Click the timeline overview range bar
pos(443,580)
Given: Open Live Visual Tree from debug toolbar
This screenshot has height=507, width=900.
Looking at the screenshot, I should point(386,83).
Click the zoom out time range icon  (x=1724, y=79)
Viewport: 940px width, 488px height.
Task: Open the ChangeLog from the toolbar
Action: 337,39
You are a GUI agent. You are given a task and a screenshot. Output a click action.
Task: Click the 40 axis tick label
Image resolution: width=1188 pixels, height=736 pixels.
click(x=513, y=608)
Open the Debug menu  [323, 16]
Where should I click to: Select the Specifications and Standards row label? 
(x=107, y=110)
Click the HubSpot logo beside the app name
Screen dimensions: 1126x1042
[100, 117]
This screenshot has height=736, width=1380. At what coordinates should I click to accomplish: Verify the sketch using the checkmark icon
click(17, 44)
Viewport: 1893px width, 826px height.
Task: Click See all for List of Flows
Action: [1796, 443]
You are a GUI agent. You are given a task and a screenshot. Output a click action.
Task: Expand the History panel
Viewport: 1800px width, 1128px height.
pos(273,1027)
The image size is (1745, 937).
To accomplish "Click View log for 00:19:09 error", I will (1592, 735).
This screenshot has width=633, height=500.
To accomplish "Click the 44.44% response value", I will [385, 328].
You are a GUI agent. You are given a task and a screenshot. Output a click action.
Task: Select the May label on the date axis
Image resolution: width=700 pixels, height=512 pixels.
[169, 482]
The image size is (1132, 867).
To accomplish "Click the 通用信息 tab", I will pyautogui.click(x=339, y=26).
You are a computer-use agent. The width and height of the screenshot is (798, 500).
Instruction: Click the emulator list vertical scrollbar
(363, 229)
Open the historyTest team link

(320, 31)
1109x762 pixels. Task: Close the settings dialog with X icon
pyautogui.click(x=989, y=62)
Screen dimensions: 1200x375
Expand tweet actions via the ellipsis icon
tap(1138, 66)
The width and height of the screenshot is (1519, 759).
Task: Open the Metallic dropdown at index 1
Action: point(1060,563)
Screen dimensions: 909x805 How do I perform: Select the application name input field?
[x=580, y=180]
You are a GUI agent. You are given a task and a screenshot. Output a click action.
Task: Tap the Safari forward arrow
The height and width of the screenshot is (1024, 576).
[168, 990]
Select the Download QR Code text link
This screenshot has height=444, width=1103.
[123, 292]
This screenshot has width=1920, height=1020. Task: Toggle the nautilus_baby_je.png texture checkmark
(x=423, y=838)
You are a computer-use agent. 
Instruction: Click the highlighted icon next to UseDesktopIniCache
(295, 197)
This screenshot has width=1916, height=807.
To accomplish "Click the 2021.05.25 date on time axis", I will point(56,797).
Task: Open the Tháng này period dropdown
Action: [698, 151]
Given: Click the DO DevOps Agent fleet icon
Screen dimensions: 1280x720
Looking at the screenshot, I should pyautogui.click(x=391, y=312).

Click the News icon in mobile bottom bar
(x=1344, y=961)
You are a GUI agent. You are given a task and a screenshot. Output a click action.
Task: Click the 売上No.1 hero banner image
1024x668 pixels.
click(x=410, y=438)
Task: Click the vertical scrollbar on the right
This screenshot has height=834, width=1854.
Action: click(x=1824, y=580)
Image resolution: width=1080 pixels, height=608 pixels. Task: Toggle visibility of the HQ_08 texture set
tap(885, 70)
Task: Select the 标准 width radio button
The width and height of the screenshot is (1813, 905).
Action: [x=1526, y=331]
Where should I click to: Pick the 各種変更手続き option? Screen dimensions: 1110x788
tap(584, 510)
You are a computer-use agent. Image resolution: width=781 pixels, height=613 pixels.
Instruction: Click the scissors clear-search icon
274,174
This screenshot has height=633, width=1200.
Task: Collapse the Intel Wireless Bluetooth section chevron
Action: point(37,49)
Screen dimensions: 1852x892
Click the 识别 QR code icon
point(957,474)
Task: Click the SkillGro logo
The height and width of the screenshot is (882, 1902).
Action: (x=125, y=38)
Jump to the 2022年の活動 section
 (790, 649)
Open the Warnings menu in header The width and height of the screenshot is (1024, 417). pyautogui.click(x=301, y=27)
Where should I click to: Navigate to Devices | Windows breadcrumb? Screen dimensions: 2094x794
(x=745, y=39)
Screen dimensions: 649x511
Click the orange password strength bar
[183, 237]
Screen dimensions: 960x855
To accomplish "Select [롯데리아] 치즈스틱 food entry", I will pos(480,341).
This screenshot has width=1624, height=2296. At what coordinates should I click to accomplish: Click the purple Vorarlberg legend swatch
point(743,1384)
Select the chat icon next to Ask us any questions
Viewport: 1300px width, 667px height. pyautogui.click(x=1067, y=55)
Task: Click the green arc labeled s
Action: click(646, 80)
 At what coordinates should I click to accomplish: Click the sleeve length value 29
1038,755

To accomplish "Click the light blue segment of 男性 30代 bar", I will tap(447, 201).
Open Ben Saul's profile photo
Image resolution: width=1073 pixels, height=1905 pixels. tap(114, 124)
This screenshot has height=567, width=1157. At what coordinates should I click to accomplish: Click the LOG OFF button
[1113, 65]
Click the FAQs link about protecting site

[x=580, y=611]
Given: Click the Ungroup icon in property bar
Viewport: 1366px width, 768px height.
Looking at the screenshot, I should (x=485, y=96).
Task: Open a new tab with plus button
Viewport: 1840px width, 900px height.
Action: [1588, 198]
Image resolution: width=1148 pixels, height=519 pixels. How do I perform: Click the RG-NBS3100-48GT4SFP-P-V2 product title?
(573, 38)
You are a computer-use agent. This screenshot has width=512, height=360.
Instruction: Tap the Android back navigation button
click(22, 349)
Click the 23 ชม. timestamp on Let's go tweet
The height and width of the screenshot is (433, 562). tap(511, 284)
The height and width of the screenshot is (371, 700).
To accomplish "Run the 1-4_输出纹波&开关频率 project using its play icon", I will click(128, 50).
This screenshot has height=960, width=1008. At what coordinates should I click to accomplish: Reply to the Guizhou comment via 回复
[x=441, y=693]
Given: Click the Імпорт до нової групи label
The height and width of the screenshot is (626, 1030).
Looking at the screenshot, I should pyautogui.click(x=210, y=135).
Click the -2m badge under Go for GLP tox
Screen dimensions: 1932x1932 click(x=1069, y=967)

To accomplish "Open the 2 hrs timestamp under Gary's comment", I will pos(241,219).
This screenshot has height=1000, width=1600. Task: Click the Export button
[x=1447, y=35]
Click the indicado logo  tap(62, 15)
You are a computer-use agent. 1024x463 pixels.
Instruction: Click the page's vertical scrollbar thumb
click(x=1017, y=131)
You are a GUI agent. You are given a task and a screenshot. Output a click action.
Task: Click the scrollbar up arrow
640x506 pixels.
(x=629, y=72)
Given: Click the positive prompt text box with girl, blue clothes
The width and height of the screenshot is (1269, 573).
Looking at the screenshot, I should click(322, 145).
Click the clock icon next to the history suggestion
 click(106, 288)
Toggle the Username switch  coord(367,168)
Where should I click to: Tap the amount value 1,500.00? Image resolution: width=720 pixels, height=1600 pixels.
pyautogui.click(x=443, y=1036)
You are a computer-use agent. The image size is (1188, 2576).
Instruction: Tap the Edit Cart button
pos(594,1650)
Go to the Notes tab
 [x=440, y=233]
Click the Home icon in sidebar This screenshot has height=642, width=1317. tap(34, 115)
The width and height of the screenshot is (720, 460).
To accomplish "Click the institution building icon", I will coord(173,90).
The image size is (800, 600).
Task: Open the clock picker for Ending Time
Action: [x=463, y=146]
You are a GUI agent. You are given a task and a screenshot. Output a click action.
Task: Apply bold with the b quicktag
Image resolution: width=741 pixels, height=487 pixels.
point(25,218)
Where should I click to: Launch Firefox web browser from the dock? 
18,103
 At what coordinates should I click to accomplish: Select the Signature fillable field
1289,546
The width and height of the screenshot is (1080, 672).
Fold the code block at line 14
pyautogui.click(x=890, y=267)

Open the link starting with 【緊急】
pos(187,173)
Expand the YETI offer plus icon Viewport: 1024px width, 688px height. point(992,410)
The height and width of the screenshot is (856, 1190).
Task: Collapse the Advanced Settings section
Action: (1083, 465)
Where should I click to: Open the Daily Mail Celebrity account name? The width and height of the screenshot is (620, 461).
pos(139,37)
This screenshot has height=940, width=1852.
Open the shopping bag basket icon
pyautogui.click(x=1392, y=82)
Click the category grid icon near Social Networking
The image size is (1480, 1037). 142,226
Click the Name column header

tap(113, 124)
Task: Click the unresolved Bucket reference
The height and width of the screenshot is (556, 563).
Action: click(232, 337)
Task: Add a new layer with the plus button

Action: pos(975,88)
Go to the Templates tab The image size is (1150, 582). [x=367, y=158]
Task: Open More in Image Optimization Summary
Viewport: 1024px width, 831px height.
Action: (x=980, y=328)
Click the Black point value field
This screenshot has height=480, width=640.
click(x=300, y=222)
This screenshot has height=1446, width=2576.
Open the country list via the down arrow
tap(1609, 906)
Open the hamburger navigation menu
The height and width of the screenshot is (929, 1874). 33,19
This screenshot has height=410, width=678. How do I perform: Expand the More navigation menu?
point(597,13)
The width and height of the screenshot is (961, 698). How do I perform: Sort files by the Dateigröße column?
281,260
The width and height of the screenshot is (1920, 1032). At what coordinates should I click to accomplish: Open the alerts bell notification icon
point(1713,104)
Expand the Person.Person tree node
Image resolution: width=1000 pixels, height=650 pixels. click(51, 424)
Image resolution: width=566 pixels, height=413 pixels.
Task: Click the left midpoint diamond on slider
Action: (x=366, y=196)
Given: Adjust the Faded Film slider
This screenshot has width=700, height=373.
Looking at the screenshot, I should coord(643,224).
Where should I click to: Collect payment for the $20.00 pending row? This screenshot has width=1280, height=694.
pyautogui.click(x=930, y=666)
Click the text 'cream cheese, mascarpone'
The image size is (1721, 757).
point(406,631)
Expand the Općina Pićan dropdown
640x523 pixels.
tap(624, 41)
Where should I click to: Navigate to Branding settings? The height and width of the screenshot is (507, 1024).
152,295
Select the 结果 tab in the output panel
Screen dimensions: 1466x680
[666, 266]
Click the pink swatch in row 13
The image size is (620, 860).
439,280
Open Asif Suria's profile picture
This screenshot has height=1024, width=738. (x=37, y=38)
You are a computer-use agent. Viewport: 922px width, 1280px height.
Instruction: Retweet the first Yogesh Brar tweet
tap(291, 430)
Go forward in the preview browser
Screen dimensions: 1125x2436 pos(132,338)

● **Task**
Which lines above run from the one containing "Screen dimensions: 909x805" to the one containing "Task: Click the vertical"? Give them again exactly, both ends included.

● **Solved exercise**
Screen dimensions: 909x805 How do I perform: Select the application name input field?
[x=580, y=180]
You are a GUI agent. You are given a task and a screenshot. Output a click action.
Task: Tap the Safari forward arrow
The height and width of the screenshot is (1024, 576).
[168, 990]
Select the Download QR Code text link
This screenshot has height=444, width=1103.
[123, 292]
This screenshot has width=1920, height=1020. Task: Toggle the nautilus_baby_je.png texture checkmark
(x=423, y=838)
You are a computer-use agent. 
Instruction: Click the highlighted icon next to UseDesktopIniCache
(295, 197)
This screenshot has width=1916, height=807.
To accomplish "Click the 2021.05.25 date on time axis", I will point(56,797).
Task: Open the Tháng này period dropdown
Action: [698, 151]
Given: Click the DO DevOps Agent fleet icon
Screen dimensions: 1280x720
Looking at the screenshot, I should pyautogui.click(x=391, y=312).

Click the News icon in mobile bottom bar
(x=1344, y=961)
You are a GUI agent. You are given a task and a screenshot. Output a click action.
Task: Click the 売上No.1 hero banner image
1024x668 pixels.
click(x=410, y=438)
Task: Click the vertical scrollbar on the right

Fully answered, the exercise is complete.